Open Source is absolutely chock full of examples of this.
That's survivorshop bias. Yes, occasionally a fork takes over. It very rarely succeeds and usually only in cases where the original is so toxic that it cancels out its own network effects. node.js is a good example of that. And then even there note how they eventually unforked.
It is really uncharitable to describe the node fork as "so toxic". People disagreed, but there's nothing wrong with that. I felt like the subsequent "merge" happened fairly quickly and with minimal drama.

Also this seems like a misuse of the term "survivorship bias". You claimed upthread that forks don't work because of network effects. The response was "some forks work". That is a direct refutation, no matter what the percentages are. Besides, you're misunderstanding the varied purposes of forks. I have several forks right now, not because I hate the original maintainers but because it was convenient to change a small thing for my own purposes. Whether or not upstream eventually agrees with me, my fork "works" perfectly well.

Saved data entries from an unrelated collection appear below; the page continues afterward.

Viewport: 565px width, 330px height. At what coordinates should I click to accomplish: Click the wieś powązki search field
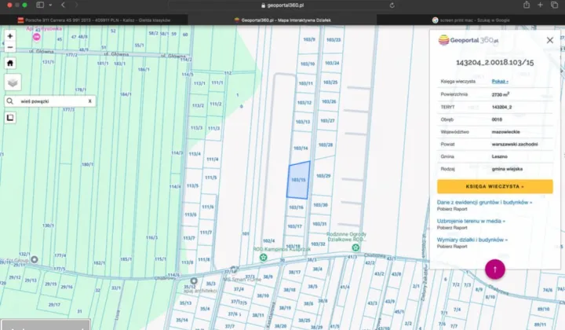(x=49, y=101)
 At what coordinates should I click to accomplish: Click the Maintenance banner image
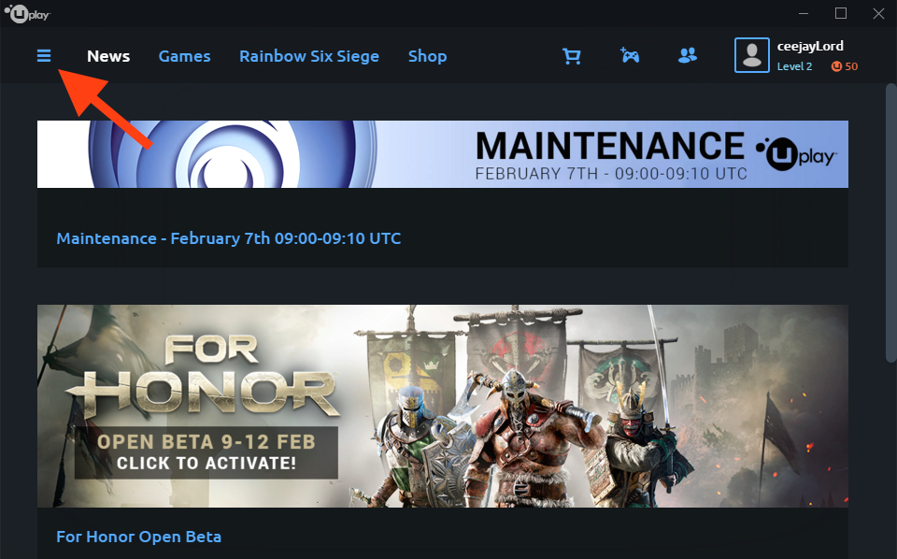pyautogui.click(x=443, y=154)
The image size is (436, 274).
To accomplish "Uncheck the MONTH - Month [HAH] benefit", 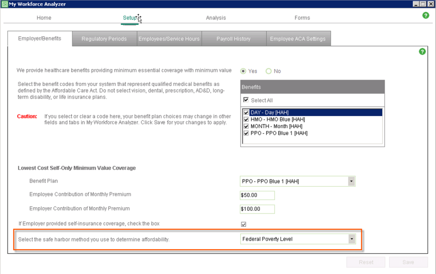I will pos(246,127).
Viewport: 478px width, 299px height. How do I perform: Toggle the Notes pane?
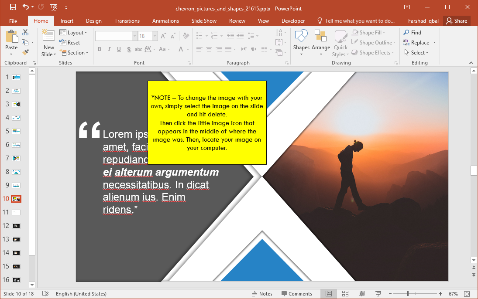262,294
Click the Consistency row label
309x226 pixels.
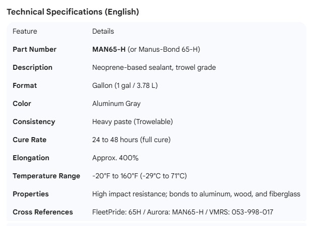(34, 122)
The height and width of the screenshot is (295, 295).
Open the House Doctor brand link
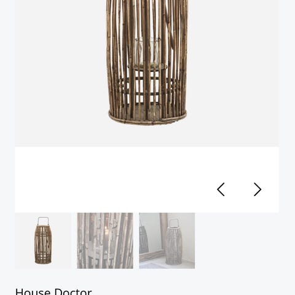click(x=53, y=291)
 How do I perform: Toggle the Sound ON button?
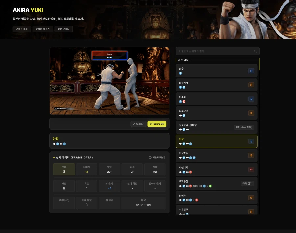[x=157, y=124]
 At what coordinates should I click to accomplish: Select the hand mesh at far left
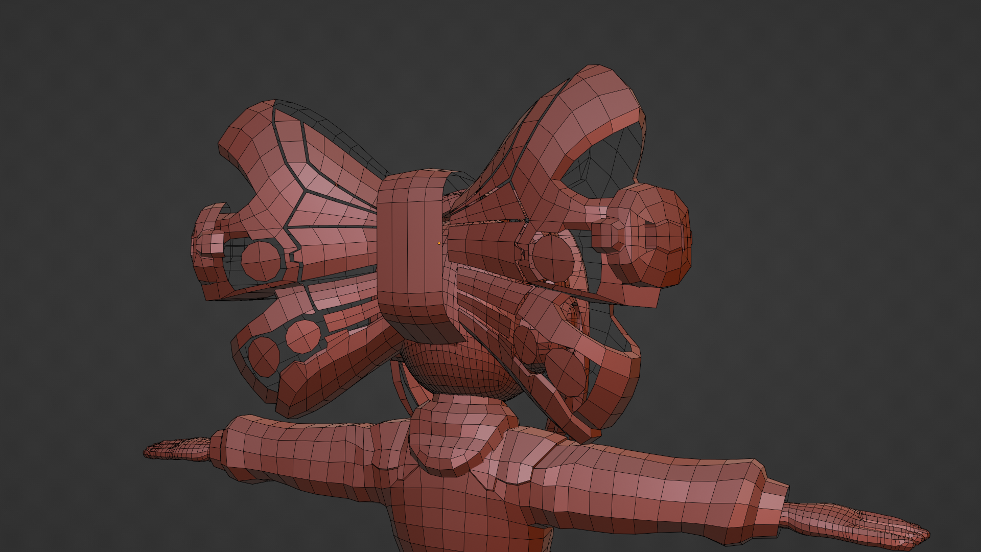[179, 450]
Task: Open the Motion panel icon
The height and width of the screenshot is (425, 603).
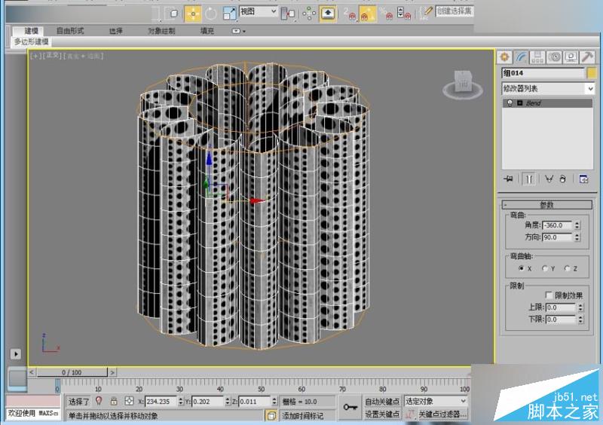Action: [x=554, y=57]
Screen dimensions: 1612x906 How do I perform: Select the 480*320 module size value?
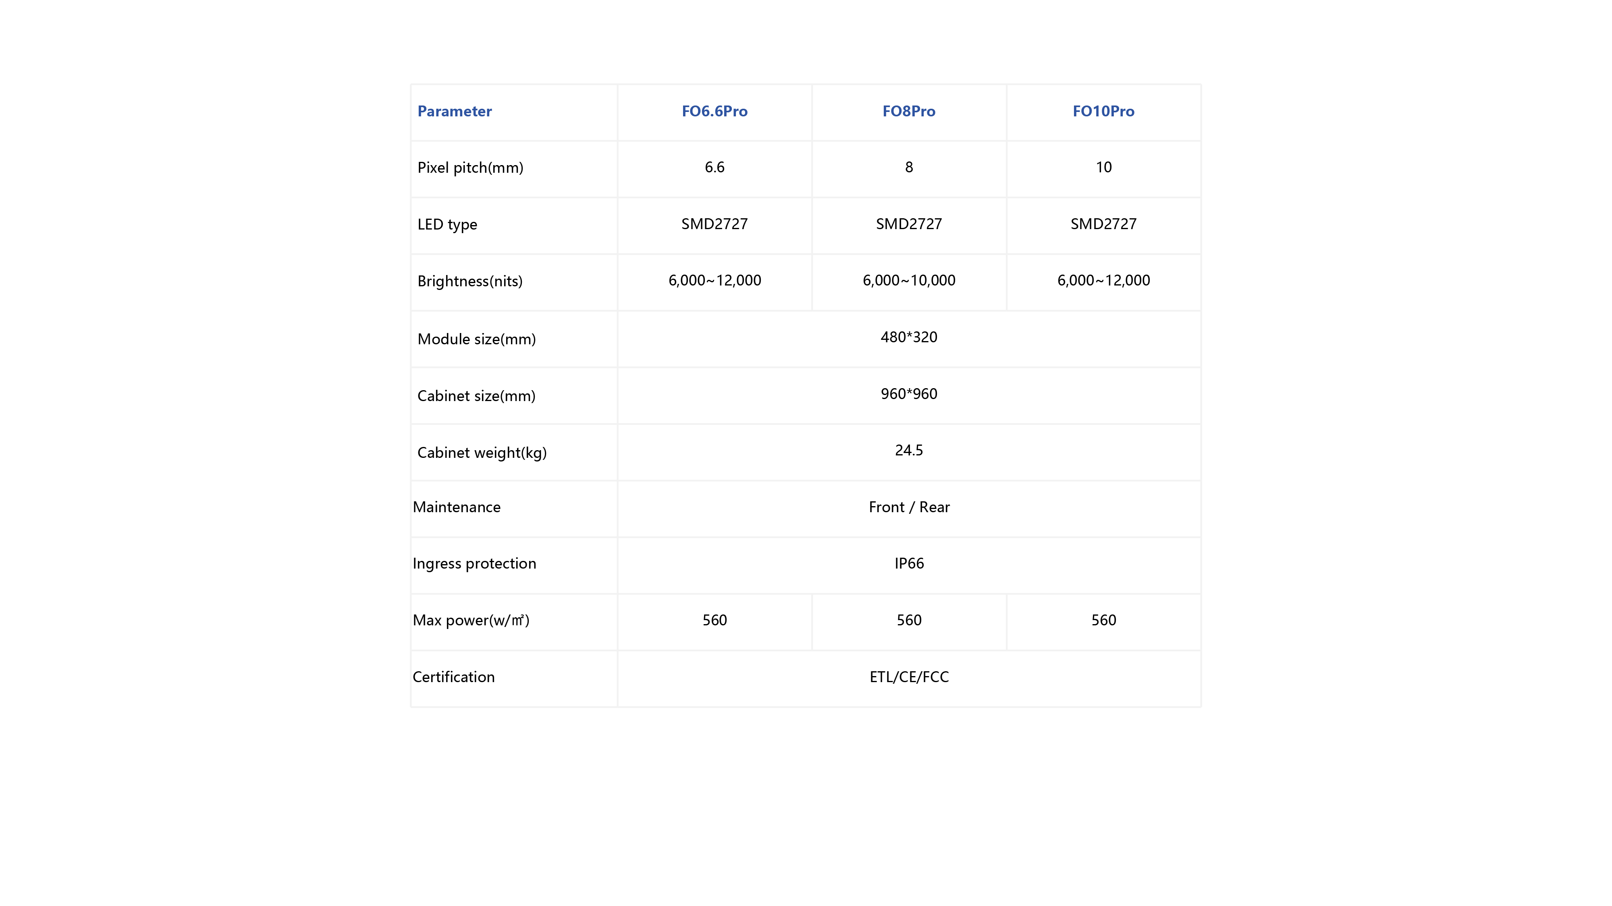coord(909,337)
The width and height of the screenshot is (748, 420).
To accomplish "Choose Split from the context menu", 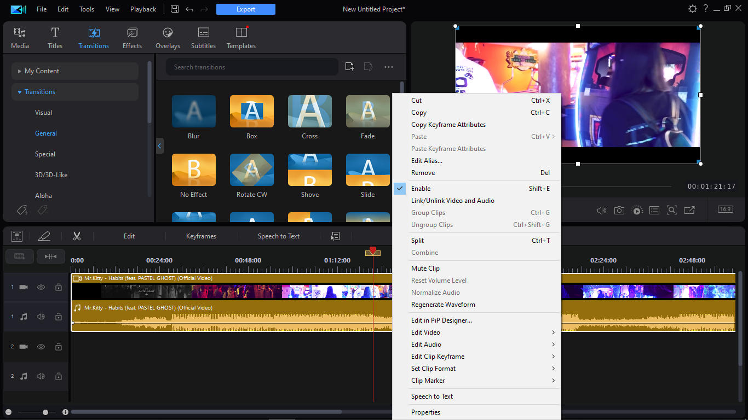I will tap(417, 241).
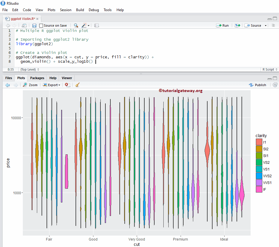279x247 pixels.
Task: Remove the current plot with the red X icon
Action: tap(67, 85)
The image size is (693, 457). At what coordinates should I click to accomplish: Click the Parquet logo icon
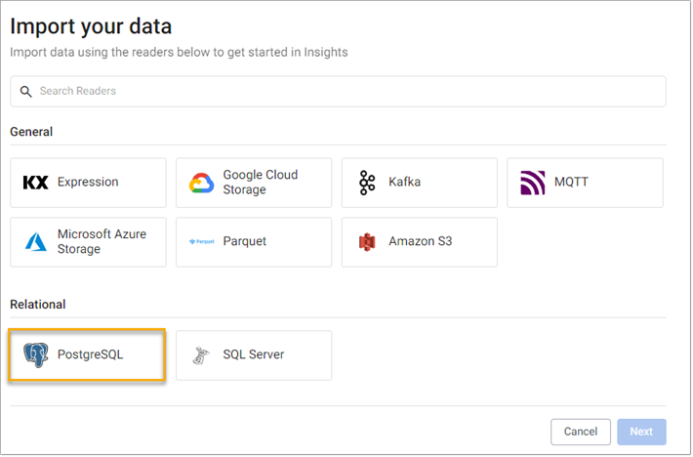click(201, 241)
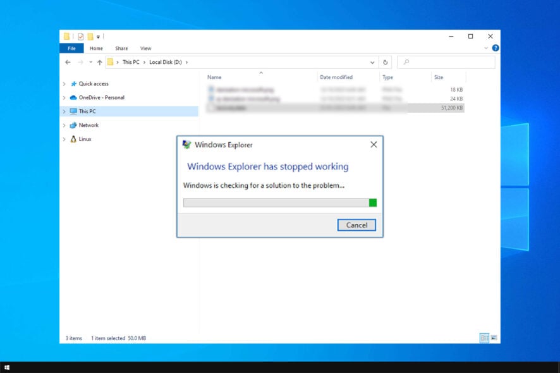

And sometimes the new community wins out over the existing one. LibreOffice vs. OpenOffice, X.org vs. XFree86, etc.
Libreoffice vs Openoffice, Hudson vs Jenkins, and there would be so many more.
Like the OP mentions in another comment, this is survivorship bias.
It has literally happened before. Look into the node.js/io.js fork.
> Most of the community, myself included is pretty psyched about go modules.

Citation needed. In my corner of the community this is a very contentious issue.

The golang dependency management story has been a disaster for years. Nothing about the modules or vgo story have seemed to solve that.

In fact, its Russ who seems to be going against the norms of the community. Choosing cutting edge and untried technologies, over well understood and tested ones. If he was going to get edgy with his leadership decisions couldn't he have done it somewhere more valuable like cleaning up the type system?